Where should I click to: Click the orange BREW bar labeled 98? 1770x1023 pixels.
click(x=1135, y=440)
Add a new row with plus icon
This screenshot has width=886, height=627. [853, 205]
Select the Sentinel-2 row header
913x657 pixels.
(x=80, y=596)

----

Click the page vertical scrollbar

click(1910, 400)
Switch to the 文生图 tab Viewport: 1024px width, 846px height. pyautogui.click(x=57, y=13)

----

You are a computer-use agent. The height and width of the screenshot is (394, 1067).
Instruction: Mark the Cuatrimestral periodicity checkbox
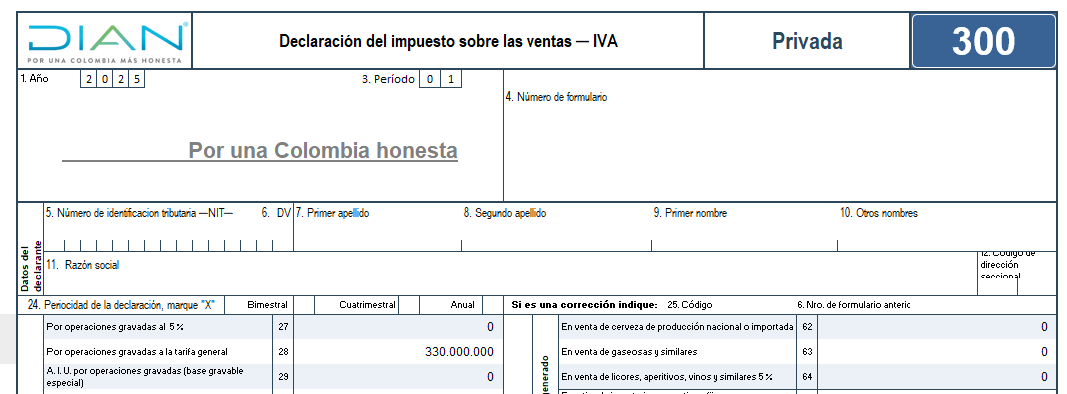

----

Instructions for the task — Copy the lines starting at "You are a computer-use" and ending at "Instruction: Mark the", changing "checkbox" to "check box" and leaving the rest unchanged.

Result —
You are a computer-use agent. The height and width of the screenshot is (394, 1067).
Instruction: Mark the Cuatrimestral periodicity check box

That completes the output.